PHILADELPHIA (CBS) – The sidewalk is closed at 12th and Market Street in Center City Philadelphia. Also 12th at Sansom. Also mid-way down that block of Sansom. And in the same block on Walnut. Also 15th and Chestnut. And 16th and Market.

In fact, a walk down 16th forces pedestrians to cross the street multiple times or risk their safety in traffic.

“It’s not very pedestrian friendly, I would say,” said one Center City office worker, among the many who said they find the situation frustrating.

While Philadelphia has a national reputation as a walkable city– often ranked by various measures in the top five in the U.S.– those who commute regularly on foot know it’s not always that easy to get around because so many sidewalks are blocked for construction projects.

This was a pet peeve of Jim Kenney’s when he was a councilman. Now that he’s mayor, well, it’s still a pet peeve.

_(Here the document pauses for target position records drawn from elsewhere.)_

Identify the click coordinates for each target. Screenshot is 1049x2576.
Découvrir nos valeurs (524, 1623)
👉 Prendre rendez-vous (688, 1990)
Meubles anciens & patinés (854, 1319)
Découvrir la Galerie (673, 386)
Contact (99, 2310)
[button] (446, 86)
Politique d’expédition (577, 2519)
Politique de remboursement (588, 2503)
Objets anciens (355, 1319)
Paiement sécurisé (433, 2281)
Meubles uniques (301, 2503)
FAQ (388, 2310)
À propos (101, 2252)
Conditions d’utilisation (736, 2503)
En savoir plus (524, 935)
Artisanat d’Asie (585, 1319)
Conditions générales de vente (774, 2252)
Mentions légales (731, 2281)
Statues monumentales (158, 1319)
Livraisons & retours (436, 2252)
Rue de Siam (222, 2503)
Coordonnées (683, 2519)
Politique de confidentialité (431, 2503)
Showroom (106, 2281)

“Contractors in the city of Philadelphia do not have the right to take public space because it’s convenient to them,” says Kenney. “They don’t have the right to make people walk in the street because they want to park their construction vehicles or take the sidewalk with a cyclone fence.”

The Kenney administration has cracked down on unpermitted sidewalk closures. The Streets Department Right of Way unit hired three additional employees in July and has issued 1,021 violations so far this year, compared to 591 for all of 2015.

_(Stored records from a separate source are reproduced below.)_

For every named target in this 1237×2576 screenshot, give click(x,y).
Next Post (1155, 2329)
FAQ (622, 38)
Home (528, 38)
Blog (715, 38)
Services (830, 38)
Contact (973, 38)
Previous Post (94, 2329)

But the Streets Department has also increased the number of permits it issues allowing sidewalk closure: 563 this year so far, on track to beat last year’s total of 866.

Kenney says sometimes it can’t be avoided.

“When you are demolishing a building, the sidewalk needs to be closed by law,” he says. “But I want to know how long it needs to be closed and when it’s still closed the day after you said it was going to be open, you’re going to start paying heavy for the permit to keep that sidewalk closed and you’re going to have to have good reasons for it.”

He says he’d prefer that contractors use scaffold covers that protect pedestrians while leaving sidewalks navigable, as many other cities require.

“And it’s going to be that way in Philadelphia or I don’t want you doing business here. If you have a need to disrespect a neighborhood with your construction vehicles, that’s going to stop.”

There are, however, no apparent plans in the works to make covering the sidewalk a requirement, though some projects do use that method.

Some projects take over a traffic lane and put up a barricade so pedestrians are protected without crossing the street.

But dozens of sidewalks in Center City alone are simply blocked off, creating not just an inconvenience but sometimes a safety risk.

Terrence Davis walked into a traffic lane on 15th Street, the other day, so he wouldn’t miss his bus. He worried, he admits, but like most Philadelphians, he’s adapted.

“If you stay close to the (barricade), the odds of getting hit… well, it’s on who’s driving,” says Davis.

He also looks at the bright side. All those closed sidewalks are for construction projects, a sign of Center City’s economic health. Or they’re for infrastructure repairs, which are good for everyone.

“They’re doing what they have to do,” he says. “And we as the pedestrians have to adjust so, it’s all good.”